48.              Subsection 12(6) sets out the post-entry conditions that may be imposed by the Minister as part of a return permit.  The conditions are not restrictive on the person and are imposed purely to protect the public from a terrorist act, or prevent the provision of support for, or the facilitation of, terrorism or terrorism-related activities.

 

49.              These conditions may require:

(a)    that the person notify a specified person or body of the person’s principal place of residence in Australia;

(b)   that the person notify a specified person or body of any change to the person’s principal place of residence in Australia within 24 hours of the change occurring;

(c)    that the person notify a specified person or body of the person’s place of employment in Australia;

(d)   that the person notify a specified person or body of any change to the person’s place of employment in Australia within 24 hours of the change occurring;

(e)    that the person notify a specified person or body of the person’s place of education in Australia;

(f)    that the person notify a specified person or body of any change to the person’s place of education in Australian within 24 hours of the change occurring;

(g)   that the person notify a specified person or body of any contact with specified individuals (whether within or outside Australia) within 24 hours of the contact occurring;

(h)   that the person notify a specified person or body, within a specified period, if the person intends to enter, or enters a State or Territory that is not the State or Territory in which the person’s principal place of residence is located;

(i)     that the person notify a specified person or body, within a specified period, if the person intends to leave, or leaves, Australia;

(j)     that, if the person accesses or uses, or intends to access or use, specified forms of telecommunication or other technology in Australia, the person do either or both of the following within a specified period of the access or use, or intended access or use, occurring:

                                               (i)      notify a specified person or body of the access, or intended use or access;

                                             (ii)      provide a specified person or body with sufficient information to enable the specific telecommunications service, account or device to be identified.
┄┄┄┄┄┄
> _Set problem 1_
Do these statements agree with the passage on return permit conditions? For each, answer yes or no and quote the deciding words.
(a) A change to the person's principal place of residence in Australia must be notified within 24 hours.
(b) The passage describes the conditions as restrictive on the person.
(c) The condition on contact with specified individuals covers only contact within Australia.
> _Set problem 2_
Continue the passage on post-entry conditions for return permits from the point where it stops.
The material after this text plays no part in what is asked here.
┄┄┄┄┄┄
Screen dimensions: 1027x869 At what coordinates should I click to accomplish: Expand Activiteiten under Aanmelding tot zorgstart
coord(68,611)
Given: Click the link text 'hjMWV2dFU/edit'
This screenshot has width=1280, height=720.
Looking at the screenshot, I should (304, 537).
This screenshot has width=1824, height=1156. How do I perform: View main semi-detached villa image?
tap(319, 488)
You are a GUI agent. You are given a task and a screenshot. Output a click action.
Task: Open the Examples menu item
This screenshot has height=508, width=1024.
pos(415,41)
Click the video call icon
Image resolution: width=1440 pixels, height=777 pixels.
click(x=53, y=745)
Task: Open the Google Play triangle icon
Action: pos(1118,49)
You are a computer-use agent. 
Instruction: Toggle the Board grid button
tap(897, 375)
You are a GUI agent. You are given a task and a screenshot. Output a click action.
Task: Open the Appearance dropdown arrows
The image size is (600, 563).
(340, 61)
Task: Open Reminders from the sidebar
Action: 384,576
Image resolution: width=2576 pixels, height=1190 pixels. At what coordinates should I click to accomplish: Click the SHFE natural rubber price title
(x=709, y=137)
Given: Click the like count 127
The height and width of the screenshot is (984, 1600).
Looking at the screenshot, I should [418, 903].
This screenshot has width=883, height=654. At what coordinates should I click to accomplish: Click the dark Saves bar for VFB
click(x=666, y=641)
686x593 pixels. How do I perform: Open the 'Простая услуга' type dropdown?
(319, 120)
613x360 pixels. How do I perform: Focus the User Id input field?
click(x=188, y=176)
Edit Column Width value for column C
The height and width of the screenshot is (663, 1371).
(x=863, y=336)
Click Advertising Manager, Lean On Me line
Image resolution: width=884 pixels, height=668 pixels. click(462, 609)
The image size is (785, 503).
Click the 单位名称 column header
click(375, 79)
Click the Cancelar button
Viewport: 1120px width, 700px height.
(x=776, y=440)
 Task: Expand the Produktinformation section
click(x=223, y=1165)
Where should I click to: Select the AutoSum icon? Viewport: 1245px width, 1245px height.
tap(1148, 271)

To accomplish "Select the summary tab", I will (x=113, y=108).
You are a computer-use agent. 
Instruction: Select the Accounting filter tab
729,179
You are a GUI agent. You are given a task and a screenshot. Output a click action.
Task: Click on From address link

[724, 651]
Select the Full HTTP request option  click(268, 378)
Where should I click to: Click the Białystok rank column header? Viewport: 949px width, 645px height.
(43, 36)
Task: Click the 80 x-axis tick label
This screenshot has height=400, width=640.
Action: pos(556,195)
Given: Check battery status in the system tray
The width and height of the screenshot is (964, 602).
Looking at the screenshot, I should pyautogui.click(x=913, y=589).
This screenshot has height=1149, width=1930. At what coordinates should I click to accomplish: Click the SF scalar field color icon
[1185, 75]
┄┄┄┄┄┄
> _Reply 1_
(a) Yes: "within 24 hours of the change occurring"
(b) No: "The conditions are not restrictive on the person"
(c) No: "(whether within or outside Australia)"

> _Reply 2_
(k)   that the person notify a specified person or body, within a specified period, if the person intends to apply for an Australian travel document;

(l)     if the person has an Australian travel document—that the person must surrender the document to a specified person or body;

(m) that the person is not permitted to apply for an Australian travel document;

(n)   that the person is not permitted to obtain an Australian travel document.

 

50.              The notification requirements under subsection 12(6) facilitate monitoring of persons subject to return permits by law enforcement and security agencies. For paragraph 12(6)(j), a once-off notification to the specified person is sufficient in relation to each service, account or device. Without limiting this paragraph, examples of the types of information about telecommunication devices that may be required under this paragraph include phone numbers, international mobile equipment identity (IMEI) numbers, subscriber identity module (SIM) cards, email and social media accounts, and computers or tablet devices.

 

51.              Subsection 12(7) provides that if a condition is imposed that requires the person to notify a specified person or body of a particular matter, the return permit may specify either or both of the following:

(a)     the manner in which the person or body is to be notified;

(b)   any documents or information that must be provided to the person or body to substantiate the relevant matter.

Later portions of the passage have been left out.